4
\$\begingroup\$

This code reads text files from some path, tokenizes, removes stop words, lowercases, removes punctuation and numbers, then writes the result to a database.

# -*- coding: utf-8 -*-
from __future__ import print_function
import os, codecs, re, string, mysql
import mysql.connector

'''Reading files with txt extension'''
y_ = ""
for root, dirs, files in os.walk("/Users/Documents/source-document/part1"):
    for file in files:
        if file.endswith(".txt"):
            x_ = codecs.open(os.path.join(root,file),"r", "utf-8-sig")
            for lines in x_.readlines():
                y_ = y_ + lines
#print(tokenized_docs) 

'''Tokenizing sentences of the text files'''

from nltk.tokenize import sent_tokenize
raw_docs = sent_tokenize(y_)

tokenized_docs = [sent_tokenize(y_) for sent in raw_docs]

'''Removing stop words'''

stopword_removed_sentences = []
from nltk.corpus import stopwords
stopset = stopwords.words("English")
for i in tokenized_docs[0]:
    tokenized_docs = ' '.join([word for word in i.split() if word not in stopset])
    stopword_removed_sentences.append(tokenized_docs)

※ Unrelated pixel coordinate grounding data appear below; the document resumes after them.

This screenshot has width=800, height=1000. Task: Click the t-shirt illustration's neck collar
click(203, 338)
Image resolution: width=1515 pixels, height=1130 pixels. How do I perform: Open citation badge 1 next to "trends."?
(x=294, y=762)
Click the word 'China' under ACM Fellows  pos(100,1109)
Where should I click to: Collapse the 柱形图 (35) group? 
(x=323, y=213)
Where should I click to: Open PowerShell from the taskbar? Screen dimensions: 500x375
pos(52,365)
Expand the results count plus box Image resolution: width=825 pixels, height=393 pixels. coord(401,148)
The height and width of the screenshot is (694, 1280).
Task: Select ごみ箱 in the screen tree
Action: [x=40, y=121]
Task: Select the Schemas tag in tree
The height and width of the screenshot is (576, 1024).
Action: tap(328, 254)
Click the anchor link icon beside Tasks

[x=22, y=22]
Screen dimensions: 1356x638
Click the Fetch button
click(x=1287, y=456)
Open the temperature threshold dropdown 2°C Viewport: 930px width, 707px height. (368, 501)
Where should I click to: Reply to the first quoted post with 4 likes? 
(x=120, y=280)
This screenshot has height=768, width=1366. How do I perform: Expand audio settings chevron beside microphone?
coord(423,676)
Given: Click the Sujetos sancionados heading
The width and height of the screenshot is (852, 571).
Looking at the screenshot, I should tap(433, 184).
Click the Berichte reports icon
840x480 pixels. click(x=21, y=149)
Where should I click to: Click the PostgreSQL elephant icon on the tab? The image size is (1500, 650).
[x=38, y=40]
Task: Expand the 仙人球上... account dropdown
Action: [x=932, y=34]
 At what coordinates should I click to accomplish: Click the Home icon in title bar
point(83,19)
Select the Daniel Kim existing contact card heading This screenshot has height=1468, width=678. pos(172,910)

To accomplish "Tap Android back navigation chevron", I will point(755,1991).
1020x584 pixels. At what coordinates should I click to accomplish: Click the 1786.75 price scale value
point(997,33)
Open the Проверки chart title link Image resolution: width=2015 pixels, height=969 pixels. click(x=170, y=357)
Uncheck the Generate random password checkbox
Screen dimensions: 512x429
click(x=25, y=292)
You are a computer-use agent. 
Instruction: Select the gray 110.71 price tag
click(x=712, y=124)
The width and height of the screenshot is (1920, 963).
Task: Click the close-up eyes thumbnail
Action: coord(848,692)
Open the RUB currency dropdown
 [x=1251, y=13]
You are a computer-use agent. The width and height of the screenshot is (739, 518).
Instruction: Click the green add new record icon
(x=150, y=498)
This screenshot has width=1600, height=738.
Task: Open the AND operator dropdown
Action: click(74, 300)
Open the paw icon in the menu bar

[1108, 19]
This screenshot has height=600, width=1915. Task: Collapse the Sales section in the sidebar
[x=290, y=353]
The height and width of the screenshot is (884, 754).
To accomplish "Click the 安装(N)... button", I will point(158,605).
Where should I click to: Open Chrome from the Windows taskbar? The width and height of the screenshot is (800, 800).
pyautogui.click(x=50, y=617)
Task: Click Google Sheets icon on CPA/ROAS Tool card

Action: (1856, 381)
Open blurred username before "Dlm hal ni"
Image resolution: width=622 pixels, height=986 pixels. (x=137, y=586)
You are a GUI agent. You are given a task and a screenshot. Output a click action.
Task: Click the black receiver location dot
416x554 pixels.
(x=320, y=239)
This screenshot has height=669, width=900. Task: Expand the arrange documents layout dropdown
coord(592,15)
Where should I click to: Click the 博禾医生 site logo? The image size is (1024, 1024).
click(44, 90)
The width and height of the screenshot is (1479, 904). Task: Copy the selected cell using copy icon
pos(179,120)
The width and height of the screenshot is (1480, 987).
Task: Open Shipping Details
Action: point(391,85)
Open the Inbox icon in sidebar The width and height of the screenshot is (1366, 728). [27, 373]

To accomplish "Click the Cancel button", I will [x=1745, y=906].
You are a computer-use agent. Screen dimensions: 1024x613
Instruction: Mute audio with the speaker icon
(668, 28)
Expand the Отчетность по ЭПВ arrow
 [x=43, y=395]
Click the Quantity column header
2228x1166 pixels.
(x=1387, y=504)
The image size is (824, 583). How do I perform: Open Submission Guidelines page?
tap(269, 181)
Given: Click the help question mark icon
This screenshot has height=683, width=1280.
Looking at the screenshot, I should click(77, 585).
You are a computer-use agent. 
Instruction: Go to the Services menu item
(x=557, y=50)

''' Removing punctuation marks'''

regex = re.compile('[%s]' % re.escape(string.punctuation)) 
nw = []
for review in stopword_removed_sentences:
    new_review = ''
    for token in review: 
        new_token = regex.sub(u'', token)
        if not new_token == u'':
            new_review += new_token
    nw.append(new_review)

'''Lowercasing letters after removing puctuation marks.'''

lw = []  #lw stands for lowercase word.
for i in nw:
    k = i.lower()
    lw.append(k) 

'''Removing number with a dummy symbol'''
nr = []
for j in lw:
    string = j
    regex = r'[^\[\]]+(?=\])'
# let "#" be the dummy symbol
    output = re.sub(regex,'#',string)
    nr.append(output)
nrfinal = []    
for j in nr:
    rem = 0
    outr = ''
    for i in j:
        if ord(i)>= 48 and ord(i)<=57:
            rem += 1
            if rem == 1:
                outr = outr+ '#'
        else:
             rem = 0             
             outr = outr+i
    nrfinal.append(outr)
'''Inserting into database'''
def connect():
    for j in nrfinal:
        conn = mysql.connector.connect(user = 'root', password = '', unix_socket = "/tmp/mysql.sock", database = 'Thesis' )
        cursor = conn.cursor()
        cursor.execute("""INSERT INTO splitted_sentences(sentence_id, splitted_sentences) VALUES(%s, %s)""",(cursor.lastrowid,j))
        conn.commit()
        conn.close()
if __name__ == '__main__':
    connect()

I am not getting any error with this code. Please review it for writing it in a more optimized way.

\$\endgroup\$

1 Answer 1

4
\$\begingroup\$

Memory usage

What I notice most, is that this is bound to use a lot of memory.

First you load all the files (at once) into memory.

Then you copy over (with modifications) the data into another variable. And another. And another. ...

This creates a few lists, all with the same total memory size as the entire documents you have read.

Ex-pen-sive.

Generators/Iterators to the rescue!

In Python, iterators are really nice. They allow something like continuations and just-in-time calculation. This causes memory usage to be a lot lower, on the (perhaps) extra cost of a bit more CPU processing. But... I think in this case it will overall be a saving because you have a lot less memory usage, so probably also less cache-misses.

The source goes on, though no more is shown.